The order of payment determined upon by the Privy Council appears to have been that salaries chargeable to the Treasurer of the Chamber should be payable upon 'warrants dormant', 'riding charges' for messengers upon warrants from the Secretary, and miscellaneous payments, such as rewards for plays at court, upon warrants from the Privy Council itself.[1] Sir Francis Knollys became Treasurer of the Chamber when Mason died upon 21 April 1566[2]; and Thomas, afterwards Sir Thomas, Heneage, when Knollys was appointed Treasurer of the Household, on 15 February 1570.[3] Knollys, throughout his period of office, and Heneage, from 1589, combined the Treasurership with the duties of Vice-Chamberlain of the Household. Heneage died in October 1595, and there was some delay before a successor was appointed.[4] A trial of strength seems to have taken place between Essex and Burghley, who regarded the filling of the vacancy, together with the much more important vacancy in the Secretaryship, as critical to his chances of prolonging his dynasty.
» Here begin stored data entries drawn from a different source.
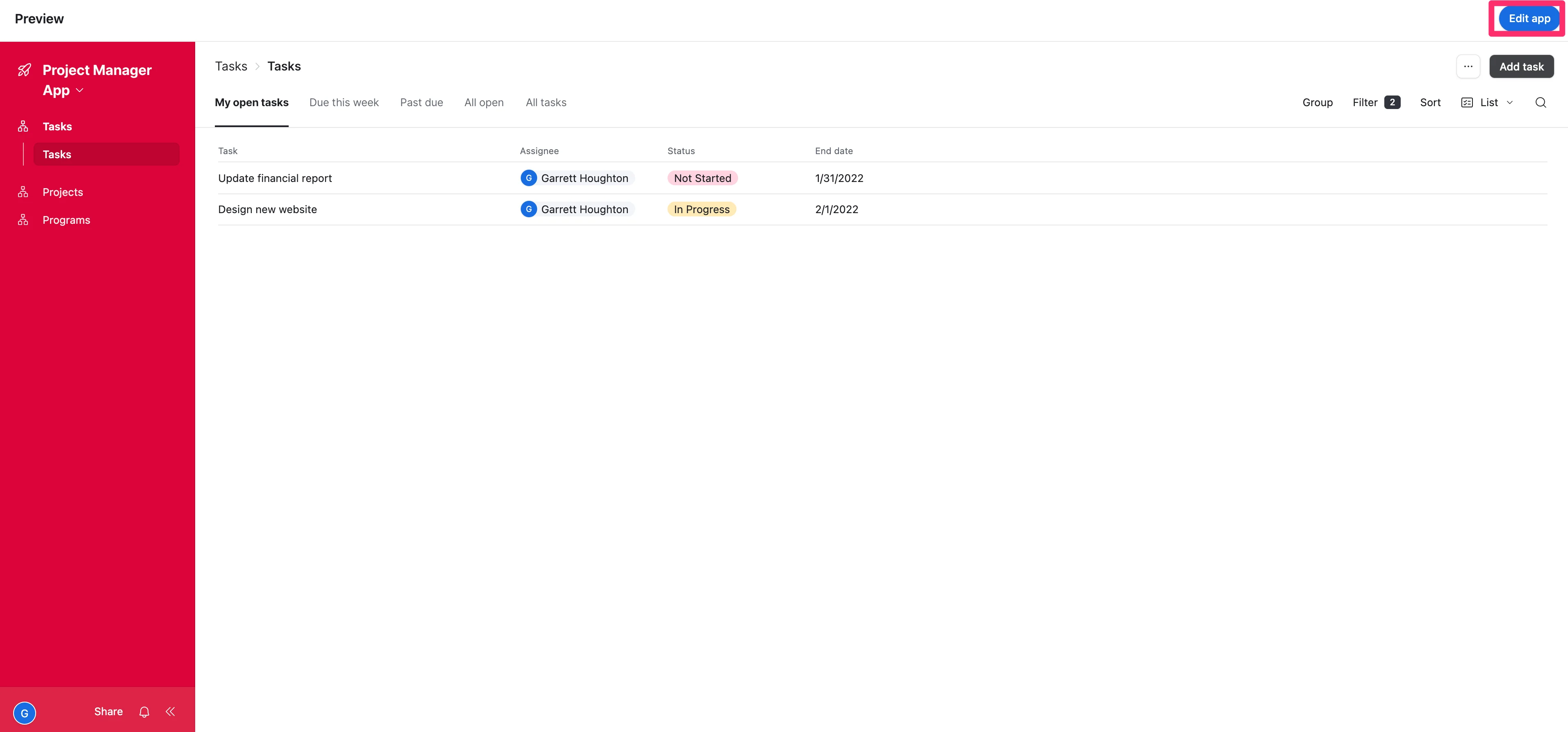Open search using magnifying glass icon

point(1541,102)
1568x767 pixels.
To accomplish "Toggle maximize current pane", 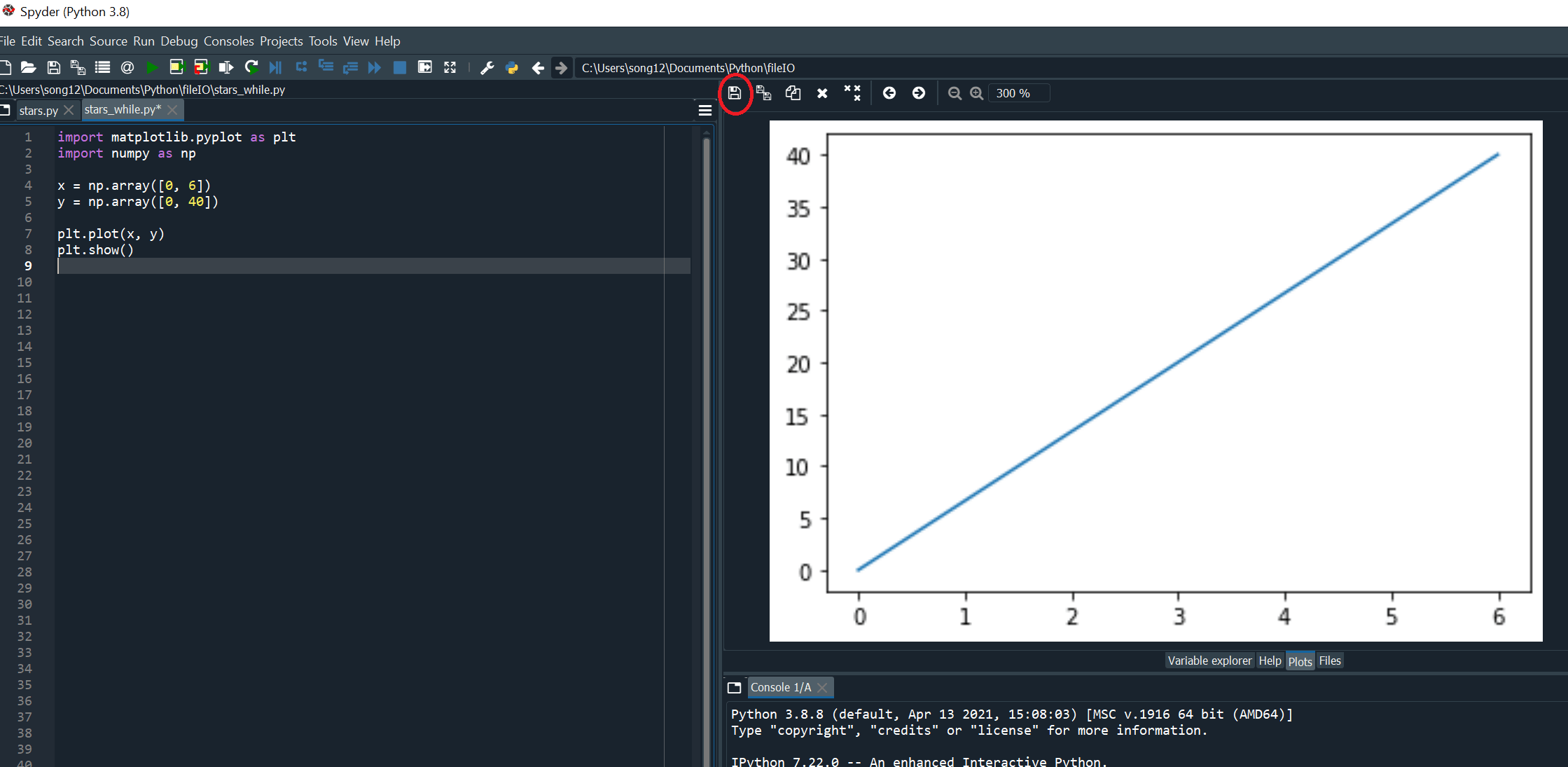I will 450,67.
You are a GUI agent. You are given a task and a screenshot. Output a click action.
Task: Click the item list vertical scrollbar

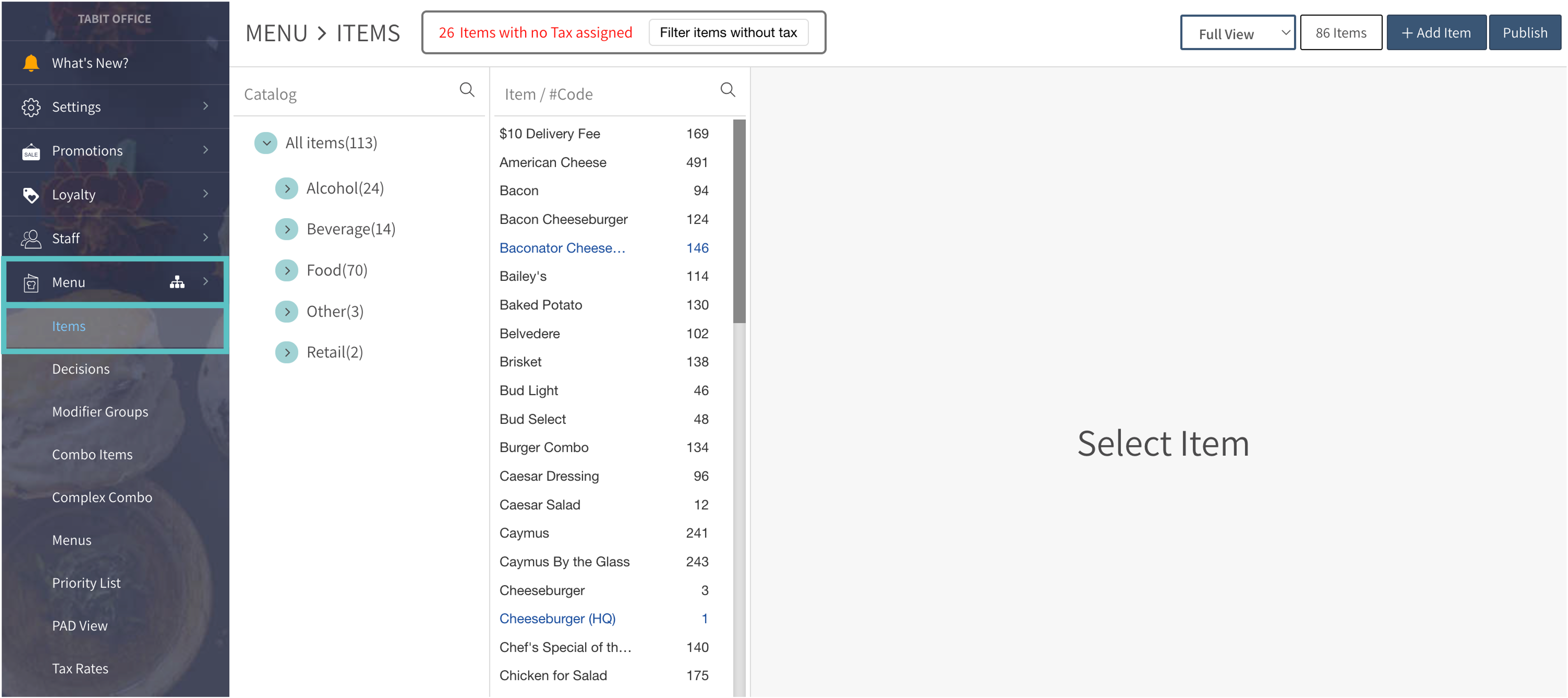click(739, 221)
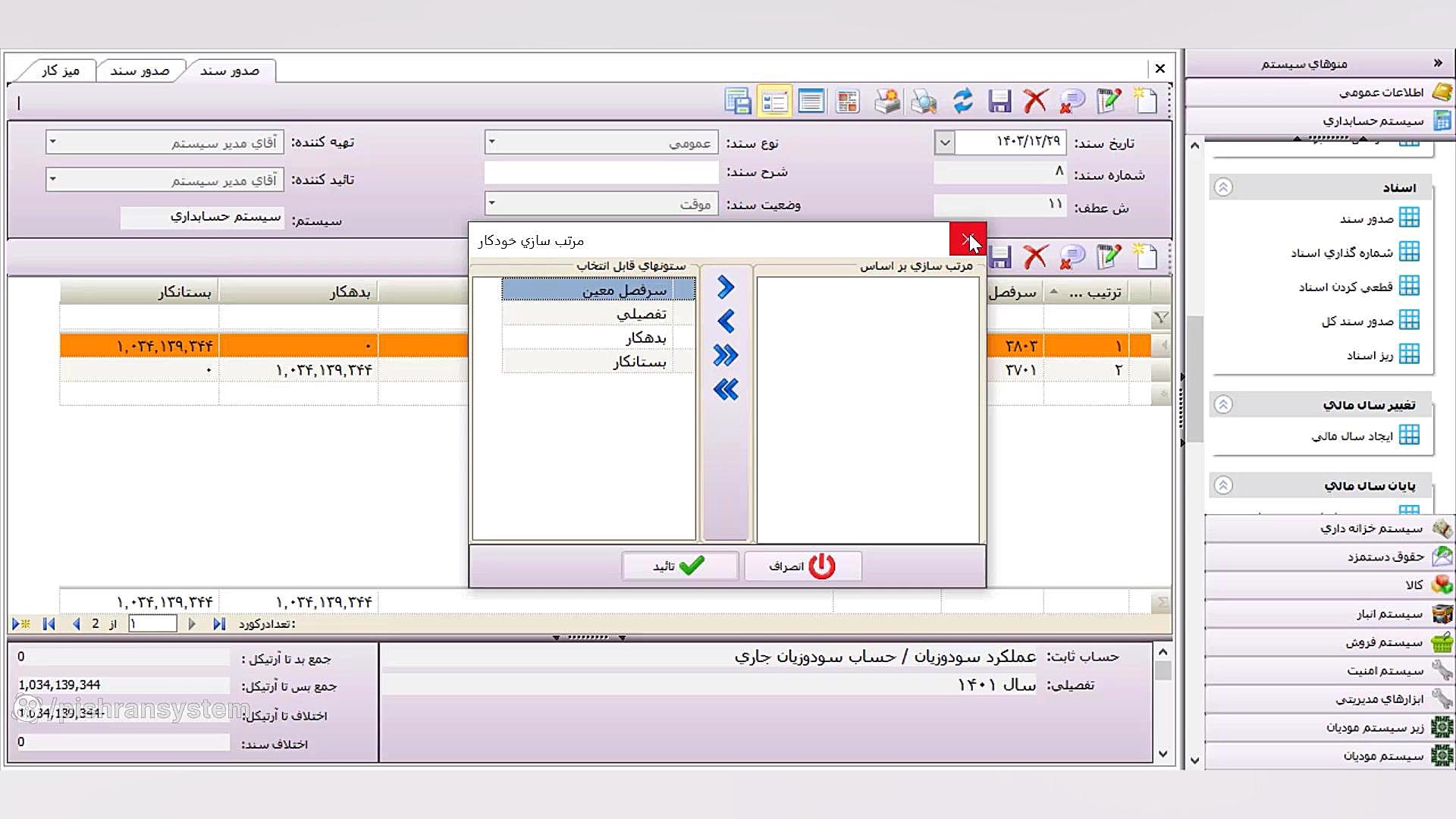Remove selected column with single left arrow

[x=726, y=322]
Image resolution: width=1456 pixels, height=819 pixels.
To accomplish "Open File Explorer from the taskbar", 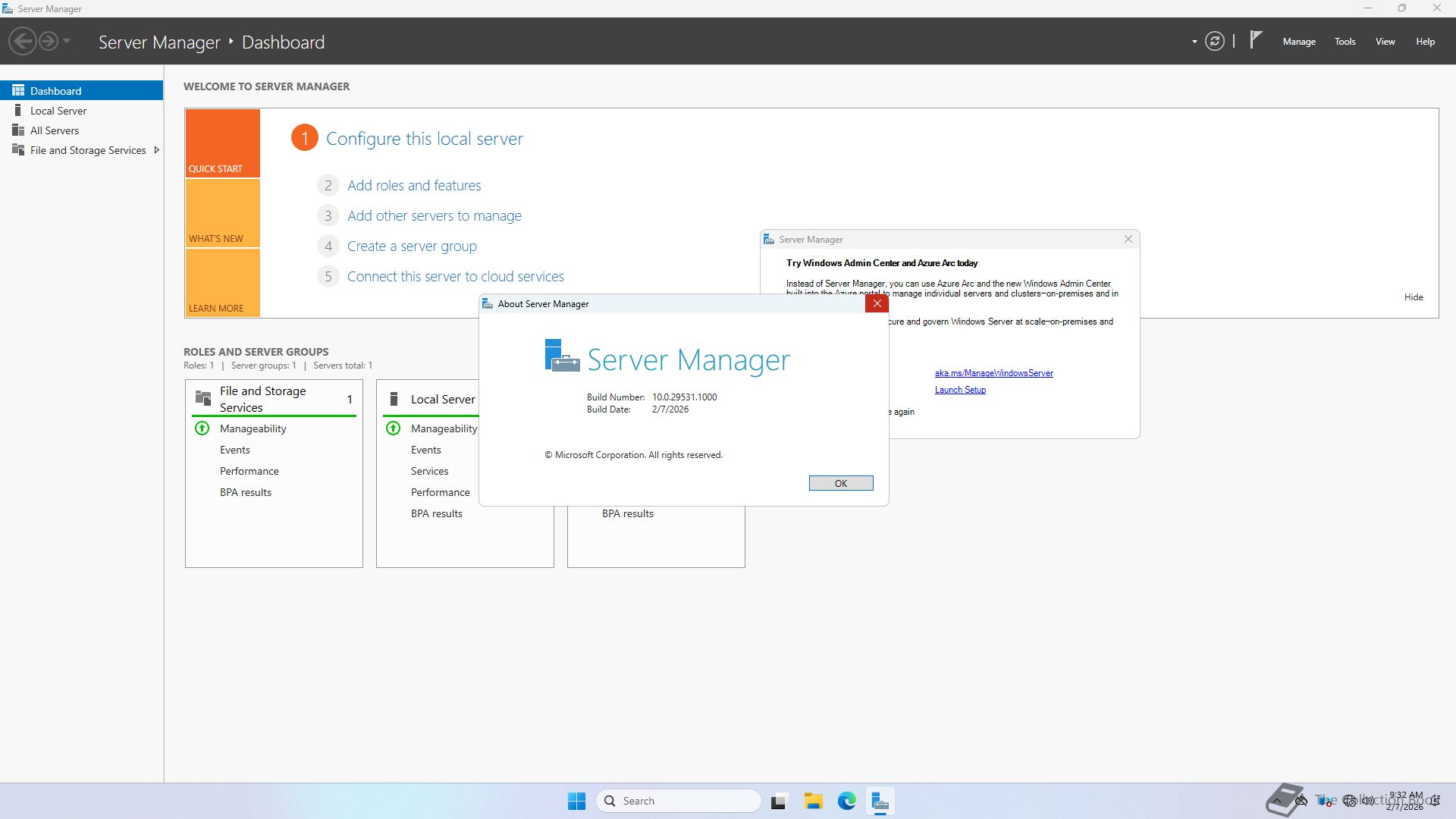I will pos(813,801).
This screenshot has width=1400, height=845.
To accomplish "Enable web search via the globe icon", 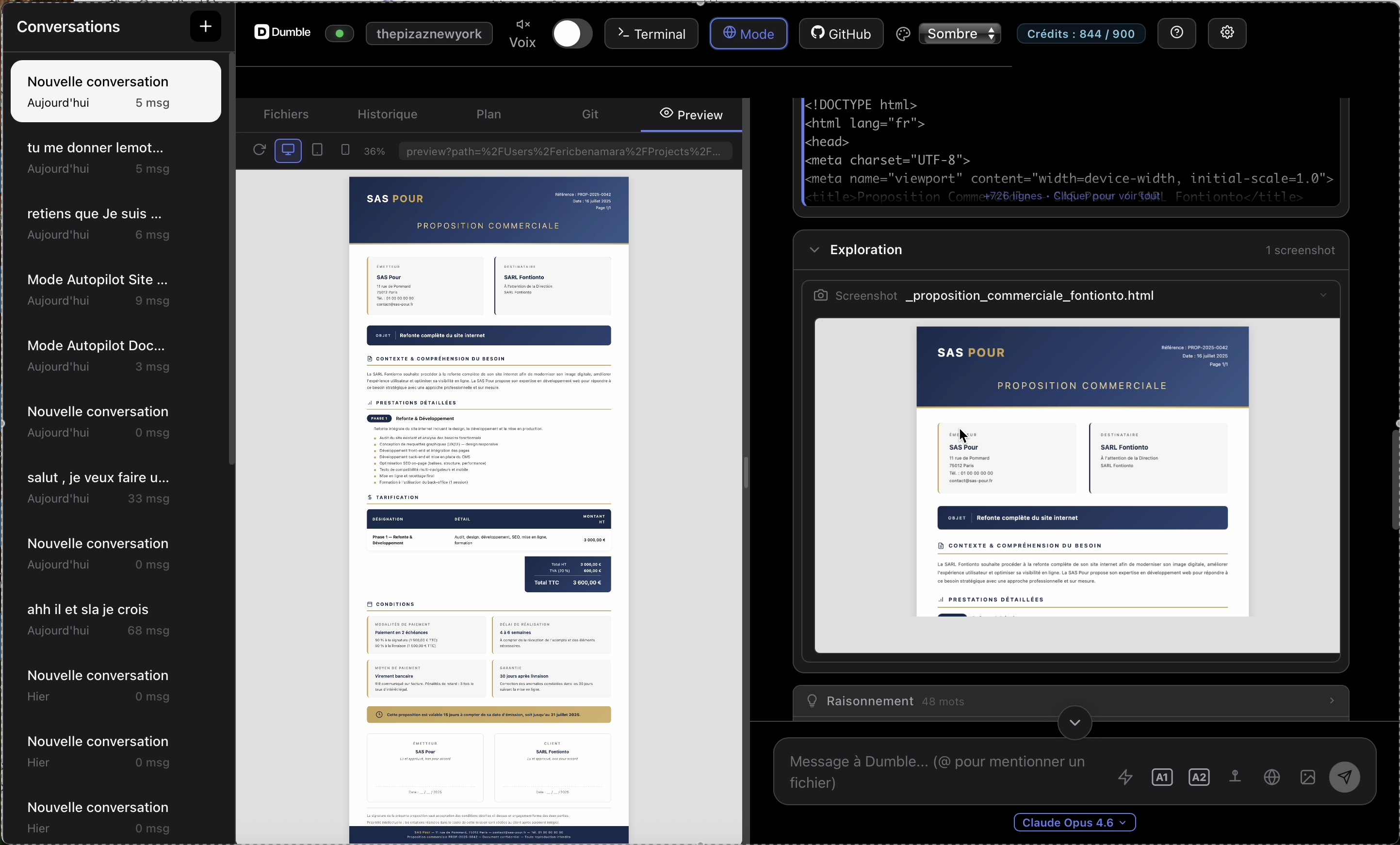I will [1272, 778].
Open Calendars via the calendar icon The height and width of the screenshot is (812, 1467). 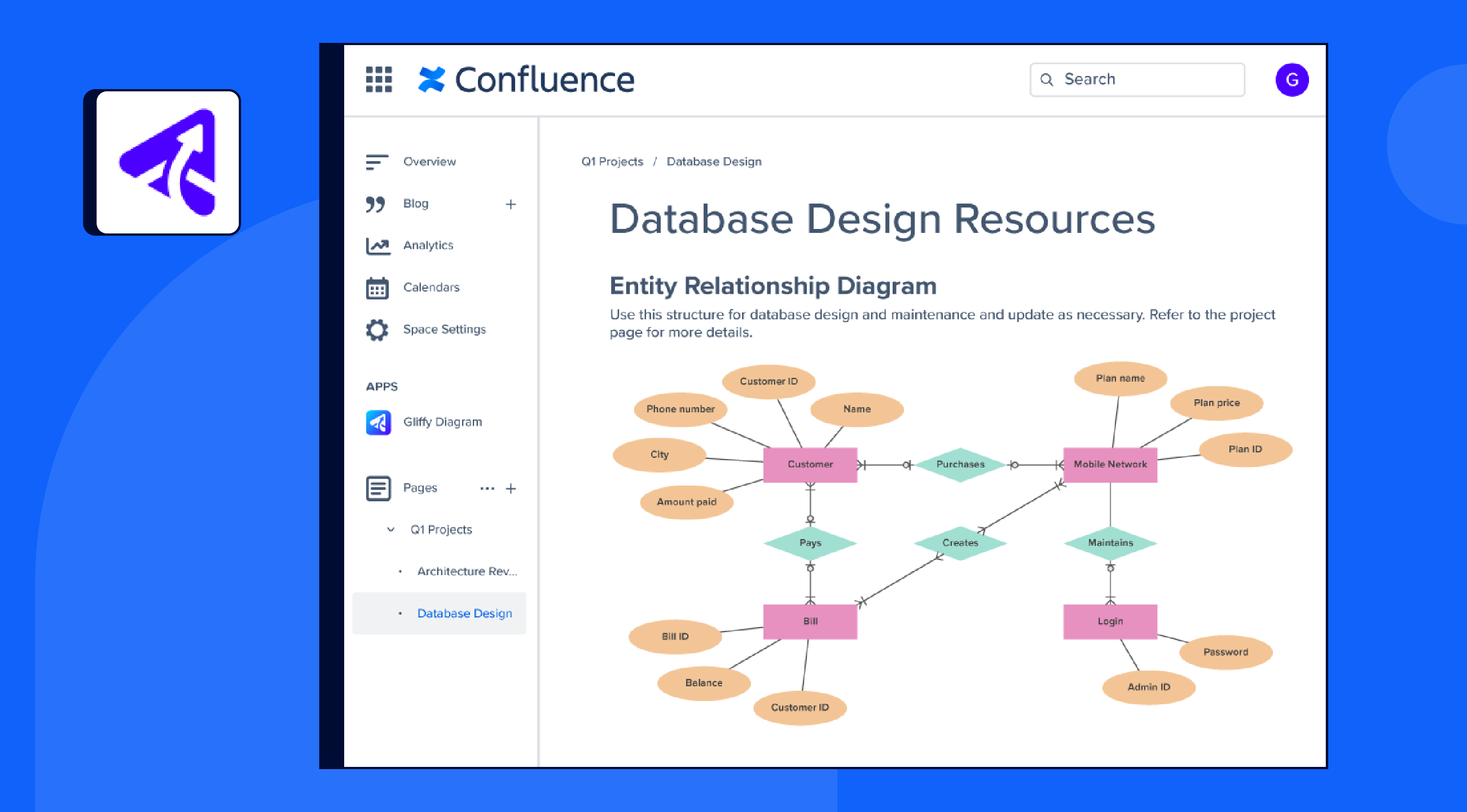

Burghley's candidate was John Stanhope; Essex's Sir Henry Unton, to whom he wrote about his prospects on 24 October 1595, telling him that Robert Cecil was troubled at the competition, and thought that neither would carry it.[5] I am not sure that Cecil had been quite straightforward with Essex. Another aspirant was Sir Edward Wotton.[6] There is gossip about the matter in Rowland Whyte's letters to Sir Robert Sidney.[7] On 29 October he wrote, 'Probi is comanded to

  1. On 23 July 1581 Heneage wrote to Hatton (Hatton, 181) that he could only grant allowances to couriers sent to Mr. Secretary in France if signed for by the Lord Treasurer, Lord Chamberlain, or Vice-Chamberlain. On 26 May 1590 (Cecil Papers, iv. 35) a royal warrant directed Heneage to pay on warrants subscribed by Burghley, as formerly by Walsingham. Both documents refer to temporary arrangements in the absence of a Secretary. When Herbert became Second Secretary in 1600, it was 'doubted that his warrants for money matters will be of no force to the Treasurer of the Chamber, which office depends upon the principal Secretary's warrants' (Sydney Papers, ii. 194).
  2. Camden (tr.), 130; Haynes-Murdin, ii. 761; S. P. D. Eliz. xl. 20.
  3. Wright, Eliz. i. 355; Hatton, 39; Heneage's accounts begin on 15 Feb. 1570.
  4. Camden (tr.), 450; Dasent, xxv. 4.
  5. Cecil Papers, iv. 68.
  6. D. N. B. from Lansd. MS. lxxix, No. 19.
  7. Sydney Papers, i. 356, 357, 363, 373, 382.